L’agrion, « un dada pour naturalistes fainéants »

L’agrion de Mercure est classé comme vulnérable sur la liste rouge mondiale. L’espèce est protégée en France.

L’agrion de Mercure aime se prélasser au soleil. Mais derrière ses airs délicats, cette demoiselle est une chasseuse redoutable. « J’ai vu des scènes dignes de film d’action ou d’horreur », s’amuse une naturaliste.

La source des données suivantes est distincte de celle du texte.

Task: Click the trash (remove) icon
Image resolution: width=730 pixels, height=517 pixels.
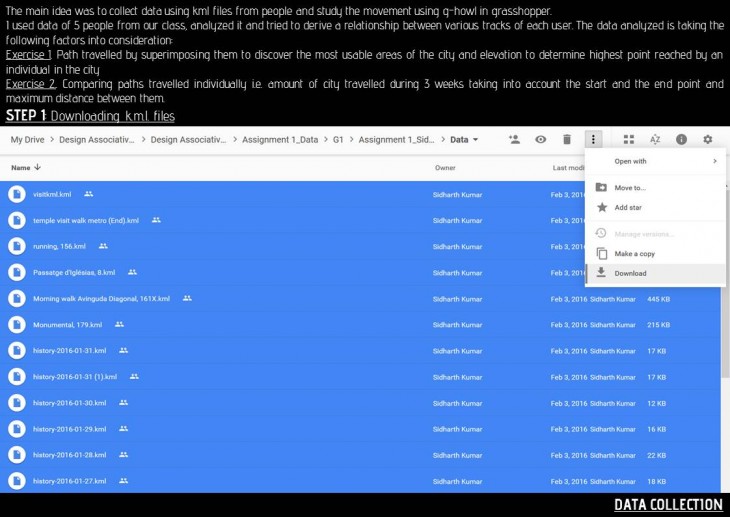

Reporterre a imaginé un nouveau calendrier révolutionnaire et écologique, pour symboliser un changement d’ère. Noms des mois, noms des jours et éphémérides sont réinventés pour célébrer les écosystèmes et celles et ceux qui les défendent. Le mois d’avril a été rebaptisé agrion, du nom d’un joli insecte que nous sommes allés observer.


Mudaison (Hérault), reportage

Le long du ruisseau, les herbes folles forment un tapis vert ondoyant sous le soleil. Au milieu de cette prairie, une brindille bleu métallique frissonne dans l’air printanier. Appareil photo en main, Eve Le Pommelet s’approche doucement de cette étrange apparition. Clic clac… « C’est bien un agrion ! », sourit la spécialiste. L’insecte prend la pose quelques instants, puis décolle illico presto se camoufler sous les feuilles émeraude.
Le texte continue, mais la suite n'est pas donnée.